La Commission européenne a présenté en juin 2023 sa proposition de révision de la DSP2 avec deux textes : un projet de DSP3 et un projet de RSP1. Ces propositions visent à moderniser et renforcer le cadre réglementaire des services de paiement en Europe.
Une nouveauté introduite par les projets DSP3 et RSP1 réside dans l’accès direct des établissements de paiement et des établissements de monnaie électronique (ci-après « EP/EME ») aux systèmes de paiement.
I. Rappel – qu’est ce qu’un système de paiement ?
Un système de paiement est une infrastructure qui permet le transfert de fonds. Une définition d’un système de paiement est donnée dans la DSP2 et dans les projets de DSP3 et RSP1.

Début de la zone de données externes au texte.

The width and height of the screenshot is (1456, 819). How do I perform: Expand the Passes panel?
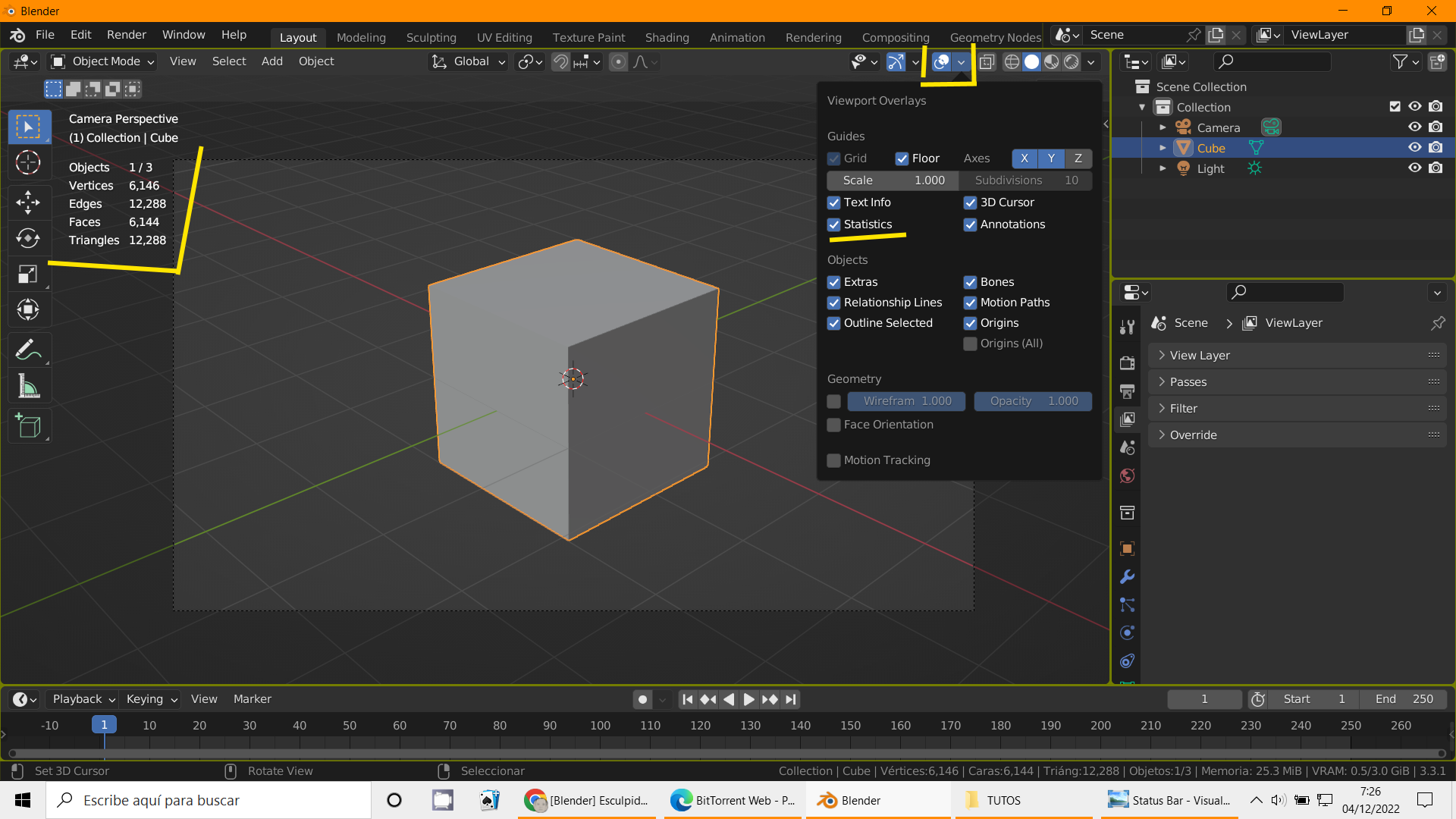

DSP2 – Article 4.7 | Projet de DSP3 – Article 2.7 Projet de RSP1 – Article 3.9 |
Un système permettant de transférer des fonds régi par des procédures formelles standardisées et des règles communes pour le traitement, la compensation et/ou le règlement d’opérations de paiement. | Un système de transfert de fonds régi par des procédures formelles standardisées et des règles communes pour le traitement, la compensation ou le règlement d’opérations de paiement. |
II. Le paysage actuel des systèmes de paiement
On distingue traditionnellement :
- Les systèmes de paiement de détail (retail payment systems – RPS) qui traitent les flux de paiement émis par la clientèle de particuliers et d’entreprises ;
- Les systèmes de paiement de montant élevé (large value payment system – LVPS) qui gèrent des transactions de montants importants, souvent entre institutions financières, et utilisés pour les règlements interbancaires.
D’autres systèmes de paiement ont émergé grâce aux innovations technologiques à l’instar des systèmes de paiement instantanés qui peuvent traiter rapidement des paiements de détail, ou des systèmes hybrides qui combinent certaines caractéristiques des deux catégories ci-dessus. La blockchain pourrait également apporter des changements structurants au modèle des systèmes de paiement actuels.

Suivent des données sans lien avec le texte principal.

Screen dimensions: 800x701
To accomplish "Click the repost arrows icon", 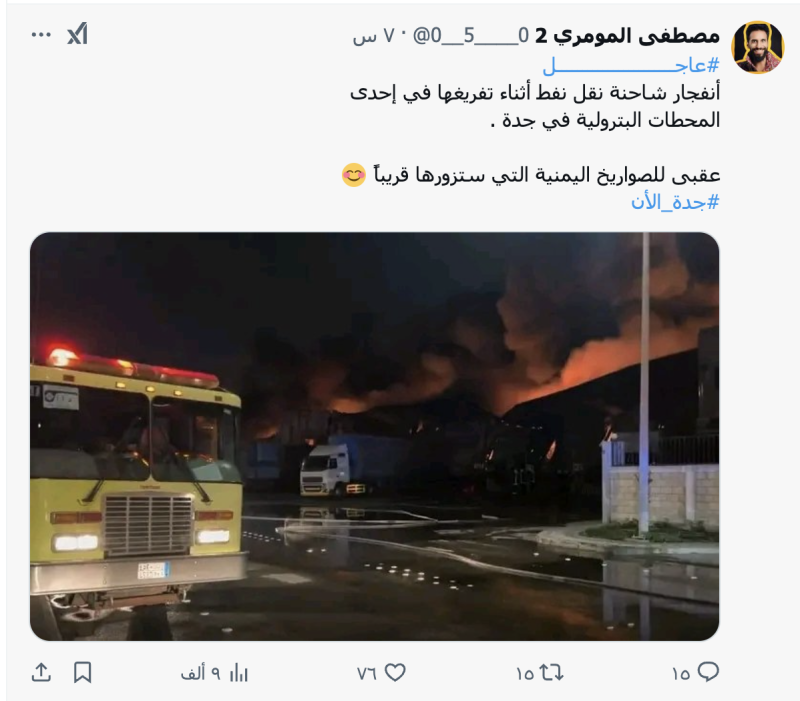I will pos(552,672).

En outre, deux grands modèles de systèmes de paiement existent :
- Les systèmes à règlement brut en temps réel (real time gross settlement – RTGS). Le règlement s’effectue opération par opération, ce qui confère aux paiements une finalité immédiate si l’émetteur dispose de fonds suffisants, à défaut l’ordre de paiement est placé en file d’attente ;
- Les systèmes à règlement net différé (deferred net settlement – DNS). Les paiements échangés dans ce système font l’objet d’une compensation (netting). Il s’agit de calculer pour chaque participant un solde unique (solde net) vis-à-vis des autres participants (ou du système). Seuls les soldes nets font l’objet d’un règlement. Le caractère définitif des paiements n’est pas immédiat : ces derniers peuvent donc être remis en cause en cas de faillite de l’un des participants au système.

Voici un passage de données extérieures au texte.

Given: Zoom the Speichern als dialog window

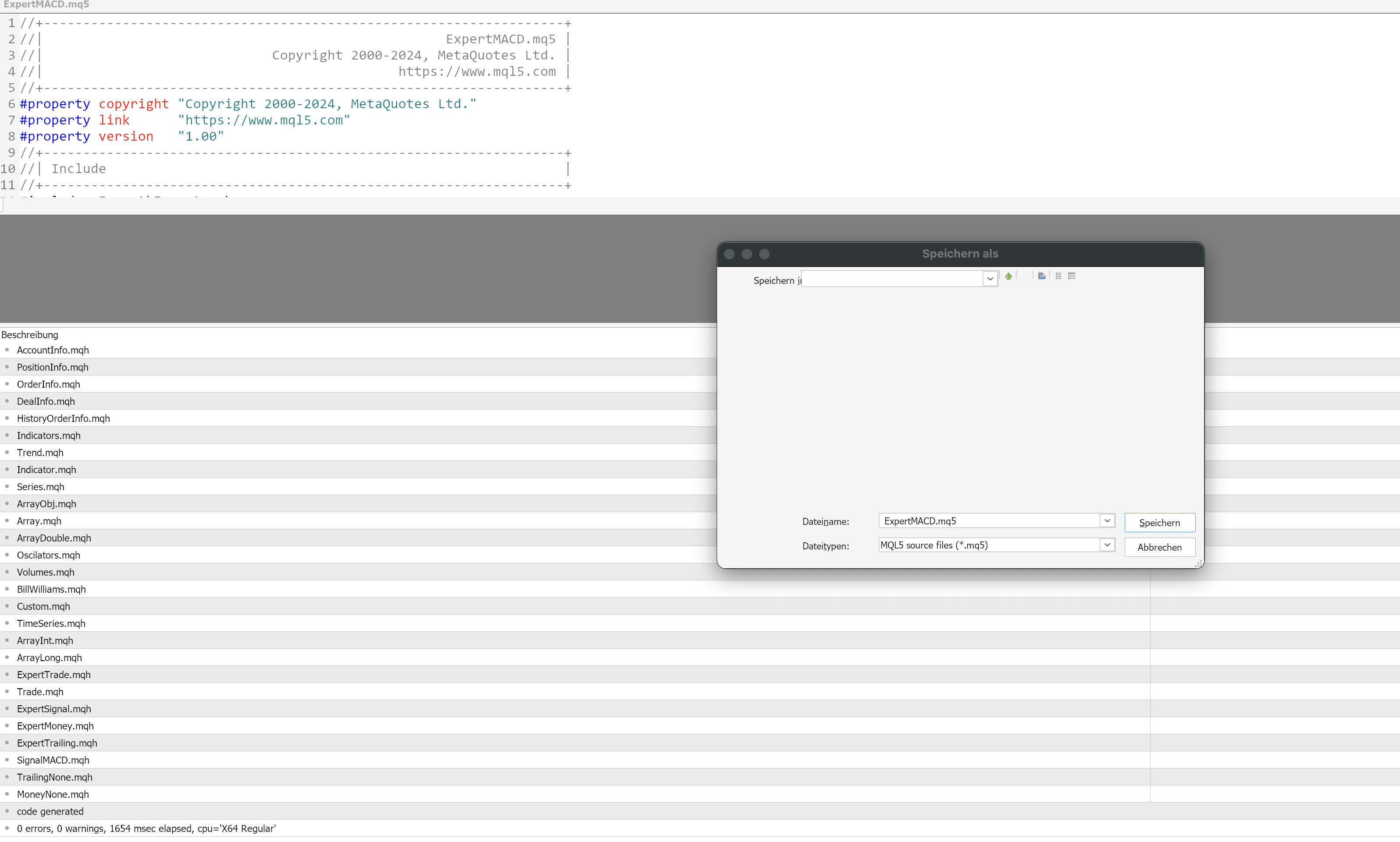Looking at the screenshot, I should pyautogui.click(x=765, y=254).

Différents systèmes de paiement existent tant paneuropéens comme TARGET-2 (système de règlement brut en temps réel détenu et géré par l’Eurosystème), STEP2 (système de paiement de détail géré par EBA Clearing), EURO1 (système de paiement de montant élevé à règlement net en euros, développé par les principaux établissements de crédit européens regroupés au sein de l’ABE, et opéré par l’EBA Clearing) que locaux (selon chaque pays) à l’instar de CORE en France (système de compensation des paiements de détail), de SEPA (EU), et de CSM Banca d’Italia (en Italie) ou encore Centrolink (en Lituanie). CORE (FR) est conçu et opéré par la société STET, dont le capital est détenu par plusieurs grandes banques françaises, et traite les moyens de paiement domestiques ainsi que les flux SEPA : les prélèvements (SDD – SEPA direct debit), et les virements (SCT – SEPA credit transfer). SEPA (EU), également opérés par la société STET, est le système français dédié aux paiements immédiats sous forme de virements instantanés (SCT Inst).
III. La situation aujourd’hui : un accès indirect des EP/EME aux systèmes de paiement
La participation indirecte est l’une des modalités d’accès aux systèmes de paiement. À ce jour, les EP/EME n’ont qu’un accès indirect aux systèmes de paiement. Ces derniers doivent en effet se raccorder à un partenaire chef de file. Il s’agit du modèle de la participation indirecte (ou « sous-participation »).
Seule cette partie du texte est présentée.